=== INFORMATION GIVEN ===
* * * * * * *

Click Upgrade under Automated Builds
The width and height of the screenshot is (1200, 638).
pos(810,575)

* * * * * * *

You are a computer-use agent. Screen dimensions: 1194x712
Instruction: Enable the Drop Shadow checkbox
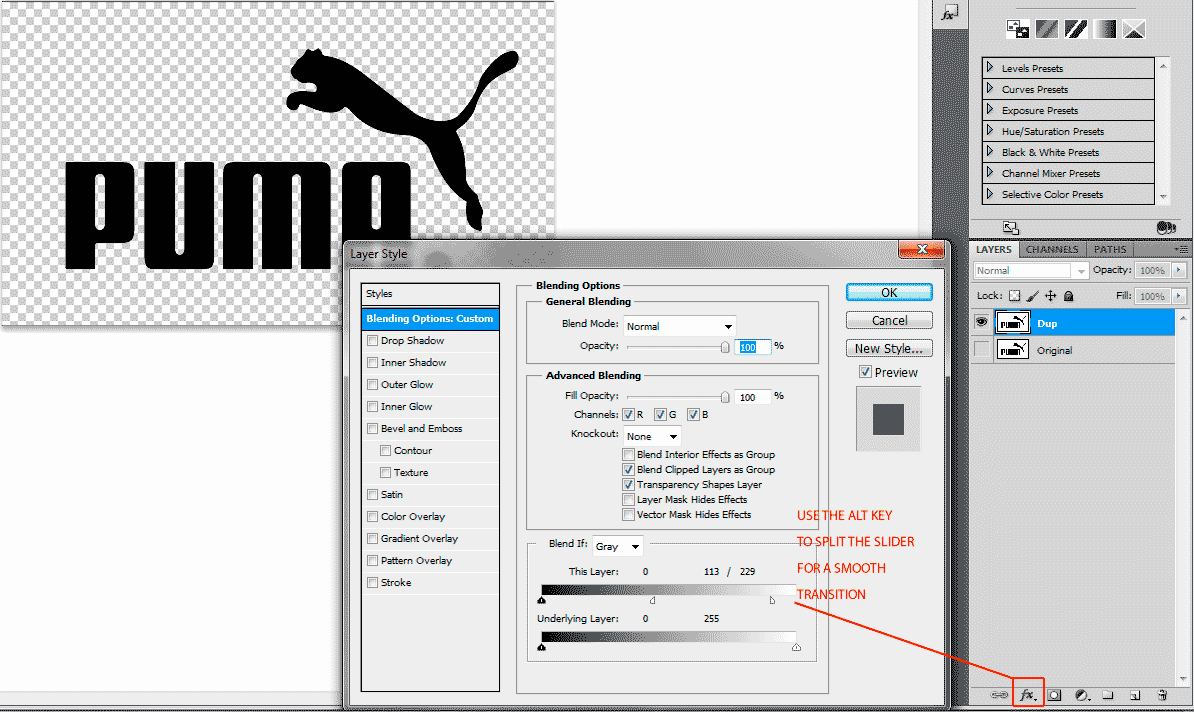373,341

* * * * * * *

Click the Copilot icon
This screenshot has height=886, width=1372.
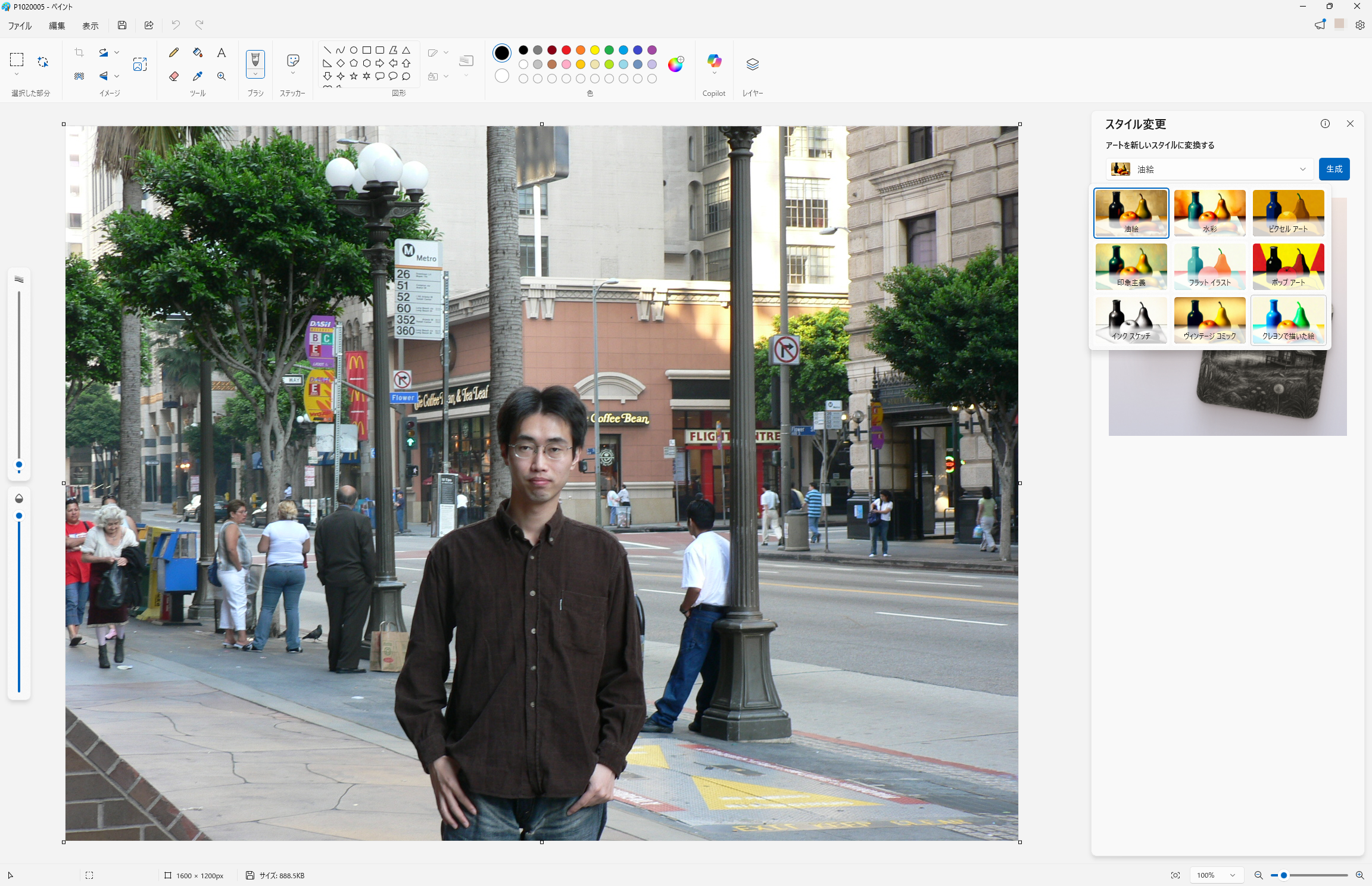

* * * * * * *

=== WHAT THE TASK REQUIRES ===
Express the items from the line with "Click Upgrade under Automated Builds" up to and including the line with "pos(810,575)" as a numbered list, leaving out any blank lines.

=== SOLUTION ===
1. Click Upgrade under Automated Builds
2. The width and height of the screenshot is (1200, 638).
3. pos(810,575)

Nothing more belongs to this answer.